Short task:
Rewrite all of the records below as a numbered list, dropping any blank lines.

□ □ □ □ □ □ □

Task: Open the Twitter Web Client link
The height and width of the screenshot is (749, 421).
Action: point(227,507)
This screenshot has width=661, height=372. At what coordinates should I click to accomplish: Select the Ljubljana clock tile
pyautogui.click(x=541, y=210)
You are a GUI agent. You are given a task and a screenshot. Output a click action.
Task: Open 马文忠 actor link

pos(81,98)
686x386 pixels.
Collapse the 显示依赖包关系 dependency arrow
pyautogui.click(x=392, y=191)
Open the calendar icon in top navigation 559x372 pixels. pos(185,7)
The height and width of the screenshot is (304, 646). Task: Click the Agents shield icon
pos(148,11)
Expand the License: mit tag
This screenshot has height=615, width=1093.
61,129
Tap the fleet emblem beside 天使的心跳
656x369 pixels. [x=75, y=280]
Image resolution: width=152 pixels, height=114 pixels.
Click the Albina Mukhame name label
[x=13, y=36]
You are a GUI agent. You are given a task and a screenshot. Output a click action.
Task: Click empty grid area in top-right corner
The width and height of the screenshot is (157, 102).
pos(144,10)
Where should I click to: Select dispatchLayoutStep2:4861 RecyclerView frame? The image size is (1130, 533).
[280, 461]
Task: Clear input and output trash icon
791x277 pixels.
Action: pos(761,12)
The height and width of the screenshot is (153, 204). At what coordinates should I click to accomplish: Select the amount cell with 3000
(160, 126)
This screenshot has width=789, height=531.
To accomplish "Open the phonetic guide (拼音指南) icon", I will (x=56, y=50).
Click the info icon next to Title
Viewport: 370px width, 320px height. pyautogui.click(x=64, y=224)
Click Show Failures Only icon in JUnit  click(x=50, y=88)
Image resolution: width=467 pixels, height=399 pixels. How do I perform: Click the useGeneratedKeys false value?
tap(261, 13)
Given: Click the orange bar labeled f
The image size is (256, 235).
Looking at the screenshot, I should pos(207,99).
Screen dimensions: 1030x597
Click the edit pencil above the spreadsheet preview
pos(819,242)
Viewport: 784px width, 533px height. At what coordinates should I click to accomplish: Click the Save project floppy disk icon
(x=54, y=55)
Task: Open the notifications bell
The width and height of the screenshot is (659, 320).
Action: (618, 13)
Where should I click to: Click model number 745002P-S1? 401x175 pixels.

□ □ □ □ □ □ □

Solution:
1. Task: Open the Twitter Web Client link
2. The height and width of the screenshot is (749, 421).
3. Action: point(227,507)
4. This screenshot has width=661, height=372. At what coordinates should I click to accomplish: Select the Ljubljana clock tile
5. pyautogui.click(x=541, y=210)
6. You are a GUI agent. You are given a task and a screenshot. Output a click action.
7. Task: Open 马文忠 actor link
8. pos(81,98)
9. 686x386 pixels.
10. Collapse the 显示依赖包关系 dependency arrow
11. pyautogui.click(x=392, y=191)
12. Open the calendar icon in top navigation 559x372 pixels. pos(185,7)
13. The height and width of the screenshot is (304, 646). Task: Click the Agents shield icon
14. pos(148,11)
15. Expand the License: mit tag
16. This screenshot has height=615, width=1093.
17. 61,129
18. Tap the fleet emblem beside 天使的心跳
19. 656x369 pixels. [x=75, y=280]
20. Image resolution: width=152 pixels, height=114 pixels.
21. Click the Albina Mukhame name label
22. [x=13, y=36]
23. You are a GUI agent. You are given a task and a screenshot. Output a click action.
24. Task: Click empty grid area in top-right corner
25. The width and height of the screenshot is (157, 102).
26. pos(144,10)
27. Where should I click to: Select dispatchLayoutStep2:4861 RecyclerView frame? The image size is (1130, 533).
28. [280, 461]
29. Task: Clear input and output trash icon
30. 791x277 pixels.
31. Action: pos(761,12)
32. The height and width of the screenshot is (153, 204). At what coordinates should I click to accomplish: Select the amount cell with 3000
33. (160, 126)
34. This screenshot has width=789, height=531.
35. To accomplish "Open the phonetic guide (拼音指南) icon", I will (x=56, y=50).
36. Click the info icon next to Title
37. Viewport: 370px width, 320px height. pyautogui.click(x=64, y=224)
38. Click Show Failures Only icon in JUnit  click(x=50, y=88)
39. Image resolution: width=467 pixels, height=399 pixels. How do I perform: Click the useGeneratedKeys false value?
40. tap(261, 13)
41. Given: Click the orange bar labeled f
42. The image size is (256, 235).
43. Looking at the screenshot, I should pos(207,99).
44. Screen dimensions: 1030x597
45. Click the edit pencil above the spreadsheet preview
46. pos(819,242)
47. Viewport: 784px width, 533px height. At what coordinates should I click to accomplish: Click the Save project floppy disk icon
48. (x=54, y=55)
49. Task: Open the notifications bell
50. The width and height of the screenshot is (659, 320).
51. Action: (618, 13)
52. Where should I click to: Click model number 745002P-S1? 401x175 pixels.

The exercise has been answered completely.